Adalet, bir vicdan muhasebesi, bir duygu işi ve bir idealdir.
Toplumu oluşturan yurttaşlar arasında adaletin var olduğu hissiyatının yaşayabilmesi hukuk devletinin varlığı ile mümkündür.
Hukuk devleti ilkesi, tüm hukukçular bir yana hukukçu olmayan ancak hukuka tabi olmak zorunda olan tüm devlet kurum ve kuruluşlarının dahi takip etmesi gereken en önemli ilkedir.
Hukuk, toplumun genel menfaatini veya fertlerin ve toplumun ortak iyiliğini sağlamak maksadıyla konulan ve kamu gücüyle desteklenen kural , hak ve kanunların bütünüdür.Daha
yaygın bir tanımıyla hukuk, adalete yönelmiş toplumsal yaşama düzenidir.
Hukukun üstünlüğü, devletin tüm organları üzerinde hukukun mutlak bir egemenliğe sahip olmasıdır.

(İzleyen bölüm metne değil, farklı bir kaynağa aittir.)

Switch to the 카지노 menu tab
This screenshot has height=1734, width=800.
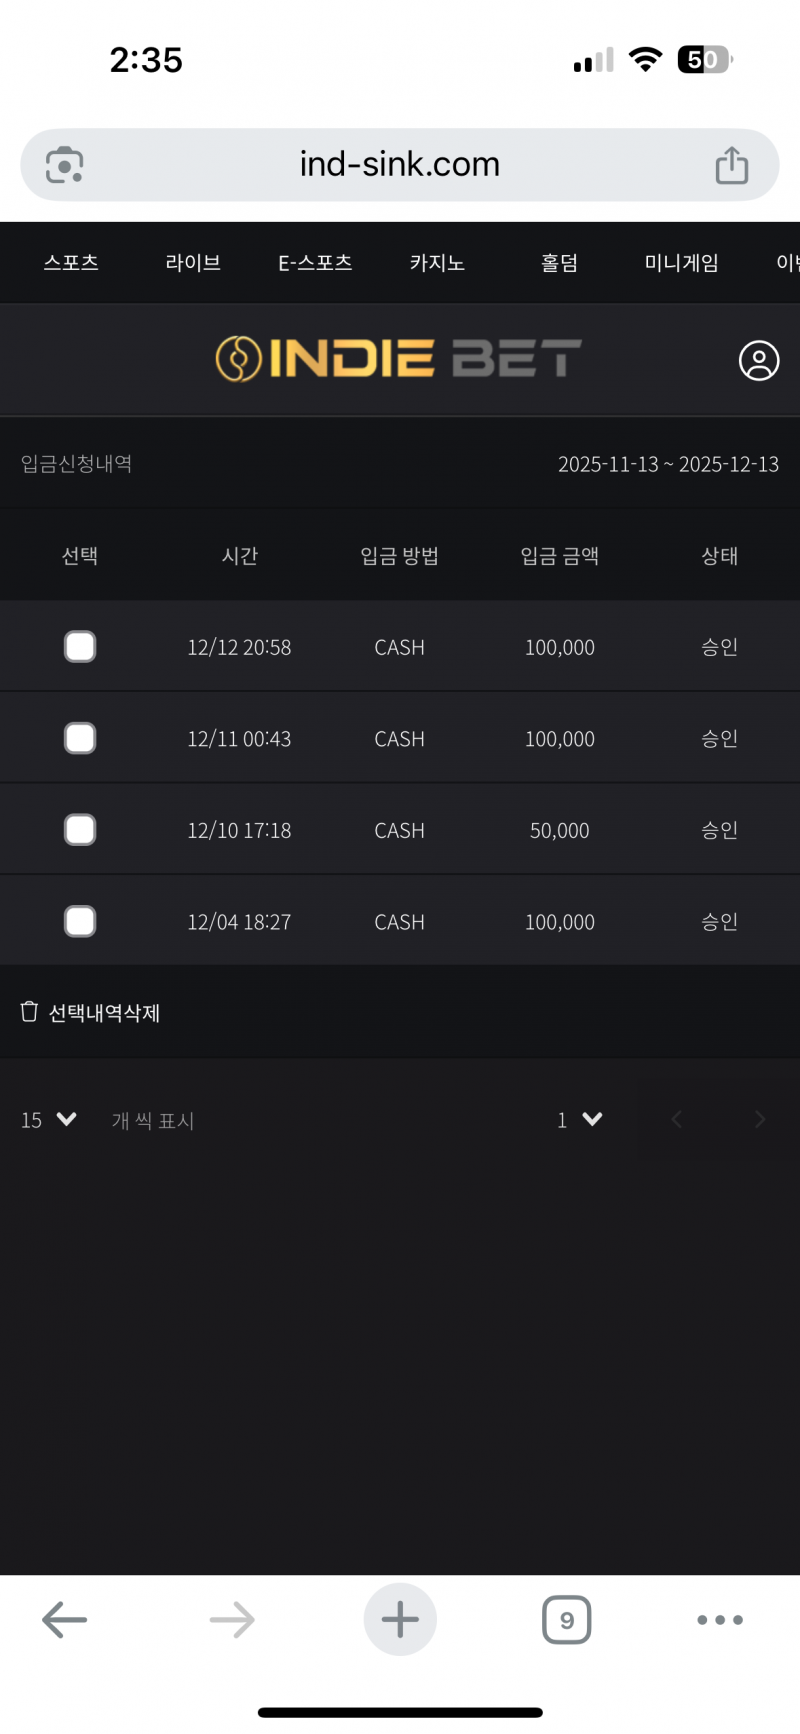[x=437, y=263]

Hukukun üstünlüğü ilkesi, hukuk devletinin ve demokrasinin vazgeçilmez en önemli koşuludur
Adalet için once hukuk devleti ilkesi , ardından hukukun üstinlüğünün esas alınması ve en önemlisi adil yargılanma hakkının kısıtlanmaması gerekmektedir.
Mahkemeler tarafsız ve bağımsız olmalı , herkes adil yargılanmalı ve Adalet hızla tecelli etmelidir.
Bu gün için Ülkemize baktığımızda : Güzel Ülkemizde OHAL süreci yaşanırken ne hukukun üstünlüğünden , ne de adil yargılanmadan söz edemiyoruz. Devletimiz kuvvetler prensibi içinde hukuk devleti olmaktan uzaklaşıyor ; Yargı ise , bağımsızlığını yitirdiği gibi tarafsızlığını da kaybediyor. Bu da yetmiyor yargılama süreçleri uzadıkça uzuyor ve Vatandaş hakkına makul sürede kavuşamıyor.
Türkiye'nin demokratikleşme standartlarının her geçen gün artırılması ; Özgürlüklerin ve hakların genişletilmesi ; Adalet duygusunun nerdeyse yok olduğu ortam yerine tam demokrasinin inşası gereklidir.
Bunları artık sadece tarihe not düşmek için yazmayalım… Güzel Ülkemiz daha müreffeh , daha demokratik , daha güzel , daha mutlu ve daha aydınlık günleri hak etmiyor mu ?
Ama en önemlisi ” Mustafa Kemal Atatürk’ün dediği gibi Adalet gücü bağımsız olmayan bir milletin, devlet halinde varlığı kabul olunmaz.” İlkesini asala aklımızdan çıkarmayalım.